The military services know that the adjustment is not easy and they have been developing programs to address the issues, for example:
  • Helping active-duty personnel find civilian counterparts to their military specialties. 
  • Providing guidance in their search for work. 
  • Coaching veterans interested in becoming entrepreneurs.
The government has been releasing more information on these topics than in the past, thanks to great congressional interest in this subject. Congressional questions include:
  • Where have transitional programs succeeded best? 
  • How do veterans' paychecks and job titles change when they leave military service?
The U.S. Job Market - Weak for Everyone Since 2008

A starting point for appreciating the job market into which soldiers are being discharged is to appreciate how big a hit the American job market took because of the financial-markets crisis that peaked win September 2008 with the bankruptcy of Lehman Brothers.

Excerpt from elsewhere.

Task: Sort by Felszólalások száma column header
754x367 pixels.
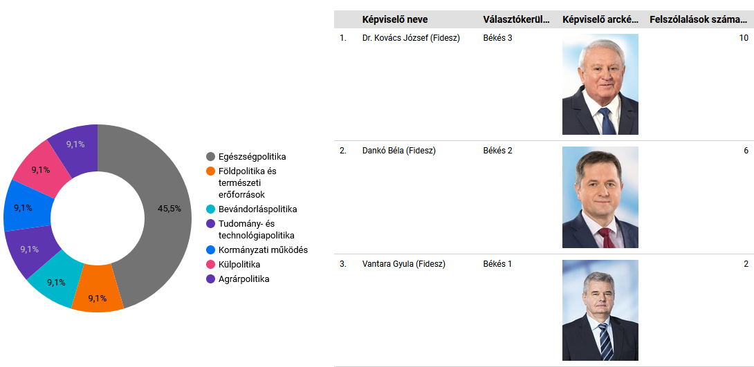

(I started writing this post a year ago and decided to think some more about it before I published it. That is why the next three charts are a year old.)

Employment-Population Ratio, U.S., 2003-2013
Source: BLS Also on FRED 
database. Paul Krugman commented on his blog. Latest 2014 data show the
ratio has climbed to 59 percent, still four percentage points below 2007.
The number I would like to focus on is the ratio of the number of employed people relative to the population.

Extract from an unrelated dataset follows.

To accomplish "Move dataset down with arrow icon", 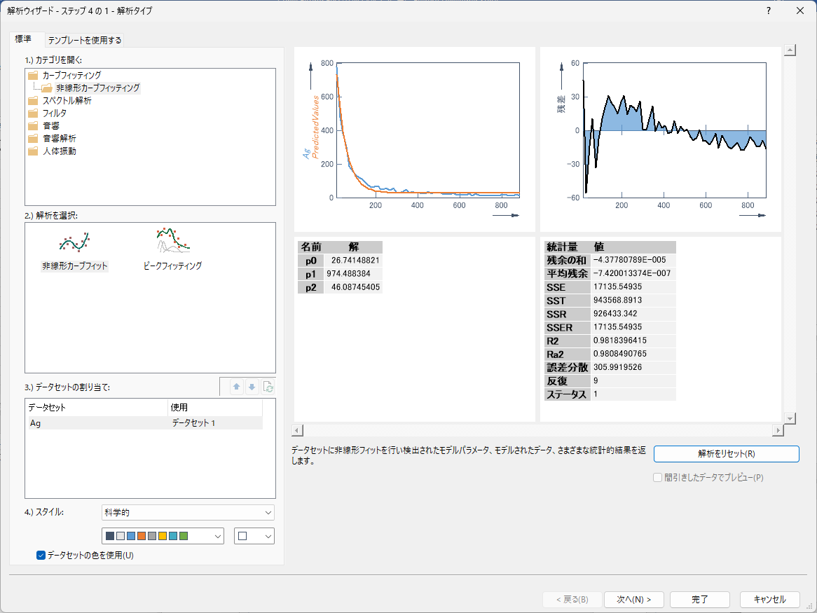I will [252, 387].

This ratio jumps around less than the unemployment number because it does not depend on the survey answers of a relatively small sample of households about which members of the household are described as "unemployed". 

The employment figures are not affected by answers to Census workers about variations in who is able to work, who is actively looking and who is prevented from working by school or care for a family member.

As shown in the chart above for all U.S. workers, the employment-population ratio was in the 62-63 percent range through mid-2008. Then it fell precipitously as the financial meltdown occurred. It has remained in the doldrums in the 58-59 percent range since the second half of 2009. That's a four-point drop.

The Different Job Experience of Male and Female Veterans

How do the employment-population ratios look for veterans? The "population" number could be computed a number of different ways, but the comparisons within the age cohorts should not be greatly affected by the way of population is defined, provided it is consistent.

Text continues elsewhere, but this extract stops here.